Digitext Online Writing Style Guide
Like all style guides, this is an attempt to standardize writing in a certain field or medium. For the Digitext guide, that medium is the internet and web. Of course, whatever guide you use is determined by your employer, school, or publisher. This is an unofficial guide, based on my own thoughts about what makes sense when writing meets technology, especially devices and the web.Feel free to adapt this guide for your own use, to leave a comment at the bottom of the page or send an email with corrections, arguments, and general thoughts.
This guide is inspired by, adapted from, yet distinct from guides such as the hacker/geek favorite Jargon FIle, the seminal yet out of date Wired Style, and the most canonical Yahoo! Style Guide.
STYLE
abbreviations
It has become convention to not place periods anywhere in abbreviations unless necessary for meaning. Capitalize where appropriate and to convey formality or informality: ie, UN, sf.
camel case
Initial letter of word is uncapitalized, but another letter in the same word is capitalized.
For generic items, like “eBooks,” camel case depicts things as essentially the same except that they are digital. Suggests eBooks aren’t all that different from physical books by stressing their bookness while minimizing their digital nature. These assumptions are generally incorrect (see “real life.” * Ignore camel case and capitalize as normative style dictates. Exceptions are registered trademarks, or words that are synonymous with camel case: ie, iPod, iPad, eBay, which retain their camel case.
contractions
Use contractions generously, except to give equal weight to all words in the contraction. Abbreviate them with apostrophes according to the English convention (US or UK) of your audience.
hyperlinks
Hyperlink the title of a source before the corresponding quotation. If the title is not included, hyperlink the phrase that signals the name of the source: ie, “According to the New York Times”. Do not hyperlink quotation marks or punctuation immediately before or after the linked phrase.
names
*In most instances, refer to people by their first and last name on the first instance, then last only. Exceptions: nicknames like “Biz”. Change or omit names to protect the innocent.
Readers scan web pages, so meaning must be made as apparent as possible.
* Follow conventional punctuation guidelines of your locale (see “Quotation Marks”). Use serial commas. Em dashes may be more expectable than in printed text due to the speed at which we pages as read.
*Follow your local custom in the following instances (In the US, place ending punctuation before the closing quotation mark. In British style, the ending punctuation goes after the closing quotation mark).
-When quoting a person or text from another source
-When using quotation marks to refer to an individual word rather than its meaning.
*When quoting programing or html/css code, place any punctuation mark you are adding for the sake of the sentence (and doesn’t belong in the code) outside the closing quotation mark.

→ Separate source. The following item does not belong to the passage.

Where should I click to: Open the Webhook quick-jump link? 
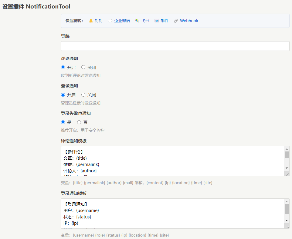point(189,21)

*Scare quotes and mock quotes are overused to the point of cliche. Use quotation marks in this manner only when the meaning of the sentence absolutely depends on them.
quotations
It is acceptable to reword quotations to fit grammar and structure of the sentence. See also “Links.”
voice
* Except when formality or artistic distance from a subject is called for, write in a voice that speaks directly to the reader.
url’s
“http://www.” is appended to nearly every url, and is not needed, unless Yahoo, AP, or MLA style requires it for good reason.
WORD LIST
blog
Blogs are by necessity on the web. Therefore, “Weblog” is redundant.
e-
Depicts things as the same as their real life parallels except for their digital nature. Archaic.
* Use only when pronunciation or meaning is otherwise unclear. Same rules for “re-“
internet
A medium of communication through which bits of data travel over wireless or wired networks onto connected devices.
* The “i” is never capitalized unless style otherwise dictates, ie: in titles, beginning sentences.
*Do not use as synonym for web. When referring to what is viewed in a web browser, use the word “web”. When referring to the network through which the web communicates, or referring to the web plus apps, use “internet”.
interwebs
A humorous slang term blending internet and the web used often by hackers. Can be used to refer to either the internet or the web, or both together.
net
Abbreviation for “internet,” though often used by hackers to refer to the web.
* Since it is a form of “internet,” the same style rules apply.
web
A platform for reading, writing, and sharing content in a browser application on the internet.
The word is an informal abbreviation of “World Wide Web,” named after the first web browser. In the web’s early days, it may have been necessary to point out that the web was world wide, but this is no longer the case. “World Wide Web” is now redundant and archaic. Use “web” in its place.
* Its informality resists capitalization.